England's bowlers continued to maintain a stranglehold on Australia's batsmen in the fourth test on Tuesday, leaving the visitors on the brink of a first successful Ashes tour in 24 years.
Needing 415 runs just to make England bat again, Australia's brittle top order disintegrated under pressure once more, limping to 169-6 at stumps in front of a despondent 68,000 Melbourne Cricket Ground crowd.
Australia, bundled out for 98 in the first innings, trail England by 246 runs and are odds-on favourites to become the first team to surrender the Ashes on home soil since Alan Border's side lost to the Mike Gatting-led England in 1986/87.
Brad Haddin (11) and Mitchell Johnson (6) survived the last few overs to stumps and face the unenviable task of staving off England's victory charge on day four.
Tim Bresnan, called into the side for Steve Finn, took three wickets in a brilliant spell after tea to leave Australia reeling on 104-4 before Graeme Swann and James Anderson took a wicket apiece to inflict further pain on the hosts.
"We've done well," a modest Yorkshireman Bresnan said. "We put a lot of hard work in. We've got a lot of work still to do tomorrow to finish the job and that's what we'll be looking to do."
One of Bresnan's wickets was Australia captain Ricky Ponting, who struggled to 20 before chopping onto his stumps, continuing a woeful run in a series in which his highest score remains an unbeaten 51 in the drawn first test in Brisbane.
Ponting apologised before taking the crease for his ugly remonstration with the umpires on Monday over a video referral, but no amount of mea culpas are likely to save the 36-year-old's captaincy or win forgiveness from a shattered Australian public for his team's performance.

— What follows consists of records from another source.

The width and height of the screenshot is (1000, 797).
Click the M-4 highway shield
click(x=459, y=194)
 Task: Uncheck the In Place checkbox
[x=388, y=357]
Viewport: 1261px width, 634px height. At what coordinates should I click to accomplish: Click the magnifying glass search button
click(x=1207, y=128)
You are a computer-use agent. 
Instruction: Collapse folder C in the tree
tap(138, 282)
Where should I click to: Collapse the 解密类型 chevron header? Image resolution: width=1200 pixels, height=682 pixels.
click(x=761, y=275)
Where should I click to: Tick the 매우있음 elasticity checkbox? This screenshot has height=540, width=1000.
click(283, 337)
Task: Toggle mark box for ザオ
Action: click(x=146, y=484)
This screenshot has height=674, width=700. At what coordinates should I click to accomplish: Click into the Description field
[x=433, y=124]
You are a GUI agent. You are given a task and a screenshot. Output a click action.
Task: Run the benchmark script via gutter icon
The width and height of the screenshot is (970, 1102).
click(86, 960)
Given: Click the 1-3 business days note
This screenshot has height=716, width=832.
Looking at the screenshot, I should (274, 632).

He stands on the verge of becoming the first Australian skipper in more than 100 years to lose the Ashes three times and after scores of 10, 1, 12, 9 and 0 in his five previous innings, can no longer lean on his batting record to justify his tenure.
Australia's bowlers, to their credit, had earlier raced through England's last five wickets for the addition of 69 runs to have the tourists dismissed for 513 just before lunch.
Any hope of the bowlers inspiring the Australian batsmen were dashed when Shane Watson ran out opening partner Phillip Hughes for 23. The pair had notched 50 runs before Watson pushed to cover and called Hughes through for a single. Jonathan Trott, whose unbeaten 168 put England in command, swooped and flung the ball to keeper Matt Prior, with Hughes short of the crease.